There were stories from recent trips to Mexico, hilarious anecdotes from Easter egg hunts gone wrong, the impending excitement of grandchildren coming into the world and the latest from around campus.

The club has even inspired others to create a gathering of their own. Whitney Bullock (BMgt ‘09), has established her own club with a group of friends who closely follow the model set by her mother’s group. Except Deb says it’s simply named, ‘Club’.


After 28-years of meeting every month, the group shows no signs of closing-up the clubhouse yet.

“I’d be lost without my ladies,” says Kathy Schrage. The sentiment is echoed around the room.

“Even if you feel like you don’t have time, you make the time for Dress Club,” says Marg McKeen.

“We come in, we sit down, we chat, we eat, we drink, responsibly of course!” says Gerda. “And then we’re out in three hours or less! We love each other, but we’re still efficient with our love,” she quips.

If you’re ever invited to be a ‘guest speaker’ at Dress Club, accept the offer with great gusto.
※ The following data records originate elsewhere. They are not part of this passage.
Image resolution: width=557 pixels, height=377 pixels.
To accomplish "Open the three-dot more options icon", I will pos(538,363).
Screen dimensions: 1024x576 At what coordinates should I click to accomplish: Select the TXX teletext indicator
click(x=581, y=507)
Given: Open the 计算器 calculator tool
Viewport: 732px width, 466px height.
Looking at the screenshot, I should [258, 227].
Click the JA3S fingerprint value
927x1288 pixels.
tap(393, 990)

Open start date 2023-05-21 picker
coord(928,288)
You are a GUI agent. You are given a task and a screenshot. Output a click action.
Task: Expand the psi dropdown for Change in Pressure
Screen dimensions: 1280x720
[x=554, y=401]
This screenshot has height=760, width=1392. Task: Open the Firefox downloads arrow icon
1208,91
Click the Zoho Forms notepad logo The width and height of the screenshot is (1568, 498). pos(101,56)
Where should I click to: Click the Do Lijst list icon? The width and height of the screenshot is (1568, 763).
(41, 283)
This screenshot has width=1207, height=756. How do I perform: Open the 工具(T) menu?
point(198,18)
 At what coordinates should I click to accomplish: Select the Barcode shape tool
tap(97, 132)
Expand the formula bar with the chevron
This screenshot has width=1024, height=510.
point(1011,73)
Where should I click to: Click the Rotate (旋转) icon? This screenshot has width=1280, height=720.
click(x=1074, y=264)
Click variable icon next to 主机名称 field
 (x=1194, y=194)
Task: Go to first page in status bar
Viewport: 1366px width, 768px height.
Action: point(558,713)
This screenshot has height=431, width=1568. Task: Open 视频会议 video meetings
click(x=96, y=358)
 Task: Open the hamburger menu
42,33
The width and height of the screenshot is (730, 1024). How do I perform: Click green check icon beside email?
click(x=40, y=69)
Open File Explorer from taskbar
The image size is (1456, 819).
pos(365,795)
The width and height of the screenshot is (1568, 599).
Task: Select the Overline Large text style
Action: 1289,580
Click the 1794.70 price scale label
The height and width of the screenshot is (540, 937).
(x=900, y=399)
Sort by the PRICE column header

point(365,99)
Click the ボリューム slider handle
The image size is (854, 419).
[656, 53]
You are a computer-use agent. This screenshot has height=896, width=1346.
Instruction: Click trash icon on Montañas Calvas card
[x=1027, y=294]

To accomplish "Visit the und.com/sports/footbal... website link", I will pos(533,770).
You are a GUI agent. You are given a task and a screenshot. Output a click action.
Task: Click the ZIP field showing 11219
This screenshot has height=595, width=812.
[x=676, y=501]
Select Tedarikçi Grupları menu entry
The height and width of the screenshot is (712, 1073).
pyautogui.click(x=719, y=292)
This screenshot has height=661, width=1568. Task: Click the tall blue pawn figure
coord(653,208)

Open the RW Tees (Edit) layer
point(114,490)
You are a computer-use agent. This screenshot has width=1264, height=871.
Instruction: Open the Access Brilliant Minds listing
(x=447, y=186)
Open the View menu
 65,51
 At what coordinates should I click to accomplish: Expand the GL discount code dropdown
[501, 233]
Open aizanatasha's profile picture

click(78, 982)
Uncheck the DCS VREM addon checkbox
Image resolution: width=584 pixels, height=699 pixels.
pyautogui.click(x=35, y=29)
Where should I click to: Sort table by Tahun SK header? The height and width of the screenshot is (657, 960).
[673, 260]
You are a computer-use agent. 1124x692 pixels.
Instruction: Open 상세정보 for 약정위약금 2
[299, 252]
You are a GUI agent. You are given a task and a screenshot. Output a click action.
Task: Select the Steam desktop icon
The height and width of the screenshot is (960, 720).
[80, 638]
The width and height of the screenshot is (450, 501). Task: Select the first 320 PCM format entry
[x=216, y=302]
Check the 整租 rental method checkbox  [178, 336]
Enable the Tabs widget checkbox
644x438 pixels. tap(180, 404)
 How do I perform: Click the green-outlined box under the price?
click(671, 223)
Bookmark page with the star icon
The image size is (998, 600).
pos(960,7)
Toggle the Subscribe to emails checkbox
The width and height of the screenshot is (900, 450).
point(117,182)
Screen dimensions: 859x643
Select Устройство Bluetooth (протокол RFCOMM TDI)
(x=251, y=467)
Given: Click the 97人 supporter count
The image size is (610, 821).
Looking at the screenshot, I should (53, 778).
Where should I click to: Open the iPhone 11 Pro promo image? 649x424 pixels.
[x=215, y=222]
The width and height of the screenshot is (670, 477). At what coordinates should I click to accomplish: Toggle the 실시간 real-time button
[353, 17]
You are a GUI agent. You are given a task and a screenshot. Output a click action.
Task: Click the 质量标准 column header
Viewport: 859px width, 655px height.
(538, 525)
From the moment you enter the door, you’re welcomed with open arms, a flurry of food and drink and an endless stream of hilarious, quick-whitted tales.

A special thank you to Heather Anderson ( SRS & Pronghorn Athletics); Deb Bullock (President’s Office); Leslie Gatner (BMgt ’07) (retiree); Linda Gilbert (President’s Office); Cathy Kanashiro (BMgt ’91) (Arts & Science); Kathy Lee (retiree); Marg McKeen (CCBN); Chris Moroz (Health Centre); Anita Ryder (BMgt ’94, BEd ’89) (Management); Kathy Schrage (retiree); Maureen Schwartz (retiree); Gerda VanderFluit (reitree) and Carol Van Dyk (Management) for allowing their story to be told and their club to be invaded for an evening.